Also there is a certain npm feeling, every time I try out some trendy project, endless list of crates being compiled, even more interesting is seeing some being compiled multiple times.

I agree it is a problem. Though in my experience it's still not as bad as NPM. I still know what most of the dependencies do, even when there are hundreds. And you usually get hundreds of dependencies only for things that simply do a lot. E.g. one of my projects has hundreds of dependencies but that's because it includes wasmtime, which feels fairly justified.

In NPM you often get thousands of dependencies for things that should be simple like Vue.

Another factor is that projects are often split into many crates for compile time & modularity reasons, e.g. Gix is dozens of crates.
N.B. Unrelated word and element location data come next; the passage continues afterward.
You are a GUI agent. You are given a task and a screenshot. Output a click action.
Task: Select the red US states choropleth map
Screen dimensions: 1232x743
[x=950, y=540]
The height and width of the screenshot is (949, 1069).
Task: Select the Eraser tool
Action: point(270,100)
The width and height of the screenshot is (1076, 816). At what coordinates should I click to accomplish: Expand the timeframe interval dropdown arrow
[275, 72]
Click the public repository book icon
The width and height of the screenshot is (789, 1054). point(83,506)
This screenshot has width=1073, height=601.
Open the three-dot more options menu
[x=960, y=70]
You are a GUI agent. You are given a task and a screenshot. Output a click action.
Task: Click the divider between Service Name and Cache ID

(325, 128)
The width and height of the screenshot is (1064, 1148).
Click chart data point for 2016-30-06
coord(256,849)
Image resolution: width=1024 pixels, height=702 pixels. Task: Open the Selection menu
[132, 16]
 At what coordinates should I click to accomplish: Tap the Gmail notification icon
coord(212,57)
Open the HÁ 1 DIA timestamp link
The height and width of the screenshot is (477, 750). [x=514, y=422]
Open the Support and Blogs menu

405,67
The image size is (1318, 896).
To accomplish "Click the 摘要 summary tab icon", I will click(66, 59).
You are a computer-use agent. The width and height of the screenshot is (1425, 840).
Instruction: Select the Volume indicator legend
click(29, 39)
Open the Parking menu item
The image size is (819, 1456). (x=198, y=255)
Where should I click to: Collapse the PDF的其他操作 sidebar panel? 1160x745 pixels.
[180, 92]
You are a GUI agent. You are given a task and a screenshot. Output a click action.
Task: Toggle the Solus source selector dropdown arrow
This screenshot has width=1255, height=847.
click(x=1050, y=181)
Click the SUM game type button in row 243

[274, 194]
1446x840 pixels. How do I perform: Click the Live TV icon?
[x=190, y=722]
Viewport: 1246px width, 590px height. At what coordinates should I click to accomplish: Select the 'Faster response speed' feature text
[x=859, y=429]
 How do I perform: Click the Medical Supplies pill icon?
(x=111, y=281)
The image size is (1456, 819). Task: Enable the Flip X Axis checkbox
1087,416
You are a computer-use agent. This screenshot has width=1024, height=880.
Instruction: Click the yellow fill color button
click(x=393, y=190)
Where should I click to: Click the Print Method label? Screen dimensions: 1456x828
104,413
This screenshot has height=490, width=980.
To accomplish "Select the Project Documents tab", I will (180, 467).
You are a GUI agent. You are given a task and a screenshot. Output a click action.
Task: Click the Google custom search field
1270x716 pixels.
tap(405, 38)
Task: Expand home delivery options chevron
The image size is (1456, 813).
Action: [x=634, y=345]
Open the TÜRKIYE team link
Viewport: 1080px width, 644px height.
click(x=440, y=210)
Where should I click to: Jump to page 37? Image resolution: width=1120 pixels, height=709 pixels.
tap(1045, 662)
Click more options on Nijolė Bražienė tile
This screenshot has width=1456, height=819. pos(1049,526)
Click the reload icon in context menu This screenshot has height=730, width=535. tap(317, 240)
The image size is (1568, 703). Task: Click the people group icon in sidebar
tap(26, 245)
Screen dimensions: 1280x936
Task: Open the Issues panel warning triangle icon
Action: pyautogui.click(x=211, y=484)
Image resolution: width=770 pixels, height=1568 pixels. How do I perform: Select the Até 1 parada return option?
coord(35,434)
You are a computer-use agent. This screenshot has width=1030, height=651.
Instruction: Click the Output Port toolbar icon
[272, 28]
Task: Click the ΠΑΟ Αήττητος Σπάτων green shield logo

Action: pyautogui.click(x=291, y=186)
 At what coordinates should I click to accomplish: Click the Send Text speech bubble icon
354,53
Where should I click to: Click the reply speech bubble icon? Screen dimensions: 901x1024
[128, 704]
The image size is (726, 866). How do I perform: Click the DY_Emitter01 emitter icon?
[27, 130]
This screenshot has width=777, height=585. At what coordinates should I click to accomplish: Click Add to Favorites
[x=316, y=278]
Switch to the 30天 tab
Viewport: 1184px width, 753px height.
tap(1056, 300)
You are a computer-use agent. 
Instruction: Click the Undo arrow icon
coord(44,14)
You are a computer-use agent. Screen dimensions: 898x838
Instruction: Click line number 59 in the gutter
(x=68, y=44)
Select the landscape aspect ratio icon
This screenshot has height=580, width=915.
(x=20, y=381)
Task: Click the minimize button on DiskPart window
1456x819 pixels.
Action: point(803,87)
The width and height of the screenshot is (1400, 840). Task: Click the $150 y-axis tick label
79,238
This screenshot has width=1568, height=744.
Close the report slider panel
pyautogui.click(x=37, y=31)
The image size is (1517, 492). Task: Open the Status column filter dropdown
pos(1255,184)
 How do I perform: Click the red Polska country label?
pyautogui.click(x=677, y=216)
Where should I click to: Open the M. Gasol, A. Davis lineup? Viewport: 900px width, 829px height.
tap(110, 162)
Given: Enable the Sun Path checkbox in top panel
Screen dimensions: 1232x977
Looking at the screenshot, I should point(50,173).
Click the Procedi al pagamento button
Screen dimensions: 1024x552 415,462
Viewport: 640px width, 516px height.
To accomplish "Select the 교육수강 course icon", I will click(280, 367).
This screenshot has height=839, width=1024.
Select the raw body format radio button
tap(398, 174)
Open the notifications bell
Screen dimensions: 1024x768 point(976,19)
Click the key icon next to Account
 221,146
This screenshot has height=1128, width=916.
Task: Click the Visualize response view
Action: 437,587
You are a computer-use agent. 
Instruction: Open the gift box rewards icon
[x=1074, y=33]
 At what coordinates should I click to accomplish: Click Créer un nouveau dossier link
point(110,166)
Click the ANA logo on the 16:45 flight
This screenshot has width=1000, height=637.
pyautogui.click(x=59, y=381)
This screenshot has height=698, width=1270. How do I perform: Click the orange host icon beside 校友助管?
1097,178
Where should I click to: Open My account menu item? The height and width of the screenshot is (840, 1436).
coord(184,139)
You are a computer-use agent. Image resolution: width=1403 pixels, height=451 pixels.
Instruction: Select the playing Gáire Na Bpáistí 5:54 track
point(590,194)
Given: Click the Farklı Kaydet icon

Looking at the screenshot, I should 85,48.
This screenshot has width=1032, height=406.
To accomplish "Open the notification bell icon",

The "two versions of a crate" is actually a great thing. In other ecosystems like Python you would be simply unable to build the project at all because you can only have one version of any dependency.

The one thing that I think is a big problem is where you have splits in the ecosystem, e.g. anyhow vs snafu, or Tokio Vs Smol. Once your project gets to a certain size you end up including every vaguely popular error handling crate. I think that's one of the big downsides of a small standard library which I haven't heard anyone mention.

  • I mention that problem all the time.

    I rather have a wonky standard library that works everywhere the full implementation is available, than this jigsaw mess, that isn't guaranteed to work everywhere.

    Is also why alongside rich standard libraries, I am also quite fond of frameworks and middleware over plain libraries.